Dawson J., Doll H., Boller I., Fitzpatrick R., Little C., Rees J., Carr A.
OBJECTIVES: To examine and contrast the ability of patient-reported and clinician-rated measures, reflecting different levels of specificity, to detect differences in outcomes between patients with and without rheumatoid arthritis (RA), at 6 months following elbow surgery. METHODS: One hundred and four consecutive patients/elbows self-completed the Oxford Elbow Score (OES), Disabilities of the Arm, Shoulder and Hand (DASH) and SF-36 general health questionnaires prior to elbow surgery. A surgeon assessed the standard Mayo Elbow Performance Score (MEPS) and recorded patients' diagnoses. Assessments were repeated 6 months following surgery in an outpatient clinic. Patients also completed pain "transition" and global satisfaction items. Patients who did not attend completed their assessment by post. RESULTS: Twenty-three (22%) patients had RA. These patients were more likely than other patients to have bilateral elbow problems and to have total elbow replacement (85.7% versus 10.5% P<0.001).
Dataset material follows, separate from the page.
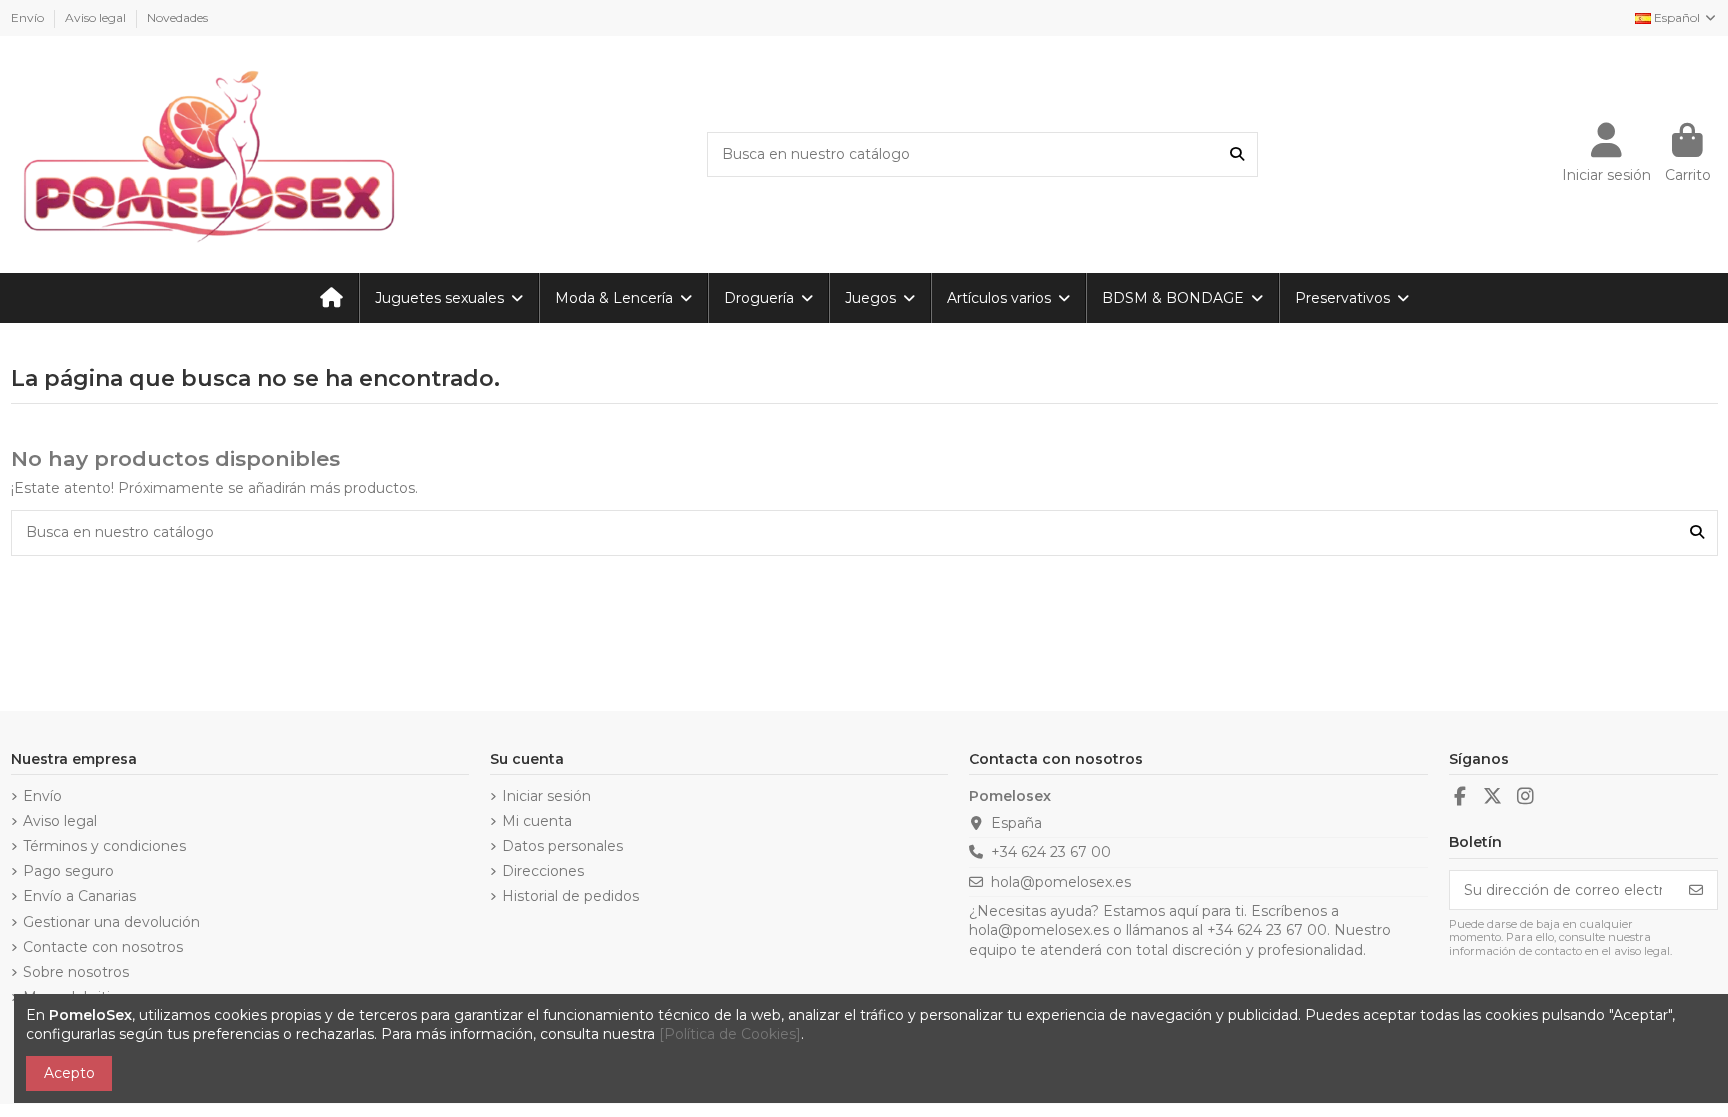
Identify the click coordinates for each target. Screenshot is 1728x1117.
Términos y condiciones (104, 846)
Patients with RA had more severe preoperative elbow-specific scores, and experienced a large and significantly greater amount of change in elbow function, as measured by the OES function (P=0.002) and pain scales (P=0.013). The surgeon-assessed elbow-specific MEPS score also detected a large and significant difference between the two groups (P<0.001). However, these differences were not detected by the upper limb specific DASH, by any SF-36 general health dimensions, or by transition or satisfaction items. CONCLUSIONS: The OES performed well in assessing surgical outcomes in patients with RA. Neither the upper limb specific DASH nor the SF-36 is specific or responsive enough to warrant its exclusive use as an outcome measure for elbow surgery. LEVEL OF EVIDENCE: Level II (prospective non-randomised study).